Work instructions
Nothing should differ between your output and the entries below.
---
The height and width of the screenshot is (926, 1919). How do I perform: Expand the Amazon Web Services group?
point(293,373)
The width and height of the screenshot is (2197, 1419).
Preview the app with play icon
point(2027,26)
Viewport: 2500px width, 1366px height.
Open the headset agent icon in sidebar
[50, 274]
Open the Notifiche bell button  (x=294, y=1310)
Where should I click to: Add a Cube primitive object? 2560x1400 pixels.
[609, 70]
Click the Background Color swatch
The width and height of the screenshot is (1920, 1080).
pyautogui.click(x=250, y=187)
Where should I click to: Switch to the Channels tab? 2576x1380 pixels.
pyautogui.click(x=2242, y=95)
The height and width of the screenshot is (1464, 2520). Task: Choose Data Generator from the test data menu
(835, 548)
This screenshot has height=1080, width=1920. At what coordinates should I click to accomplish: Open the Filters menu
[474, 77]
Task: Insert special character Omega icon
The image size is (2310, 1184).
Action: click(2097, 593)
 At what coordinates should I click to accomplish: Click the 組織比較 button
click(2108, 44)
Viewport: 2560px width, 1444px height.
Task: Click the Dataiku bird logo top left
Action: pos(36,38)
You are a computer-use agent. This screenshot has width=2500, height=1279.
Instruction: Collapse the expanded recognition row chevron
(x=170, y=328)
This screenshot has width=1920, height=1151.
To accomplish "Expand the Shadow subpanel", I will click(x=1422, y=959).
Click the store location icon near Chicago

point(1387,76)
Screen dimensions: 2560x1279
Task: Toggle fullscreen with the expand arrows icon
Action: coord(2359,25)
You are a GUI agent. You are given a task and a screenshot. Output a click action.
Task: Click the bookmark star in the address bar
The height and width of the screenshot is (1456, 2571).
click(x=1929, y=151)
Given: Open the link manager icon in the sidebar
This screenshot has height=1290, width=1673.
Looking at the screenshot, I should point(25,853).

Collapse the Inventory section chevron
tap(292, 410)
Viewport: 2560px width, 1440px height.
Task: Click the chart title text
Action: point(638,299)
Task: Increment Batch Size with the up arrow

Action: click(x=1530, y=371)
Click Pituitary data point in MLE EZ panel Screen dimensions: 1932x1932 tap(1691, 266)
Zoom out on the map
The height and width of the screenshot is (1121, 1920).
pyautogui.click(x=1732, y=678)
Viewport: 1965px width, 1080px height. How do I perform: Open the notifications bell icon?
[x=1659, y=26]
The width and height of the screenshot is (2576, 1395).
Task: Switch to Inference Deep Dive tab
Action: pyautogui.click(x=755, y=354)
---
Written solution
The height and width of the screenshot is (926, 1919). How do I perform: Expand the Amazon Web Services group?
point(293,373)
The width and height of the screenshot is (2197, 1419).
Preview the app with play icon
point(2027,26)
Viewport: 2500px width, 1366px height.
Open the headset agent icon in sidebar
[50, 274]
Open the Notifiche bell button  (x=294, y=1310)
Where should I click to: Add a Cube primitive object? 2560x1400 pixels.
[609, 70]
Click the Background Color swatch
The width and height of the screenshot is (1920, 1080).
pyautogui.click(x=250, y=187)
Where should I click to: Switch to the Channels tab? 2576x1380 pixels.
pyautogui.click(x=2242, y=95)
The height and width of the screenshot is (1464, 2520). Task: Choose Data Generator from the test data menu
(835, 548)
This screenshot has height=1080, width=1920. At what coordinates should I click to accomplish: Open the Filters menu
[474, 77]
Task: Insert special character Omega icon
The image size is (2310, 1184).
Action: click(2097, 593)
 At what coordinates should I click to accomplish: Click the 組織比較 button
click(2108, 44)
Viewport: 2560px width, 1444px height.
Task: Click the Dataiku bird logo top left
Action: pos(36,38)
You are a computer-use agent. This screenshot has width=2500, height=1279.
Instruction: Collapse the expanded recognition row chevron
(x=170, y=328)
This screenshot has width=1920, height=1151.
To accomplish "Expand the Shadow subpanel", I will click(x=1422, y=959).
Click the store location icon near Chicago

point(1387,76)
Screen dimensions: 2560x1279
Task: Toggle fullscreen with the expand arrows icon
Action: coord(2359,25)
You are a GUI agent. You are given a task and a screenshot. Output a click action.
Task: Click the bookmark star in the address bar
The height and width of the screenshot is (1456, 2571).
click(x=1929, y=151)
Given: Open the link manager icon in the sidebar
This screenshot has height=1290, width=1673.
Looking at the screenshot, I should point(25,853).

Collapse the Inventory section chevron
tap(292, 410)
Viewport: 2560px width, 1440px height.
Task: Click the chart title text
Action: point(638,299)
Task: Increment Batch Size with the up arrow

Action: click(x=1530, y=371)
Click Pituitary data point in MLE EZ panel Screen dimensions: 1932x1932 tap(1691, 266)
Zoom out on the map
The height and width of the screenshot is (1121, 1920).
pyautogui.click(x=1732, y=678)
Viewport: 1965px width, 1080px height. How do I perform: Open the notifications bell icon?
[x=1659, y=26]
The width and height of the screenshot is (2576, 1395).
Task: Switch to Inference Deep Dive tab
Action: pyautogui.click(x=755, y=354)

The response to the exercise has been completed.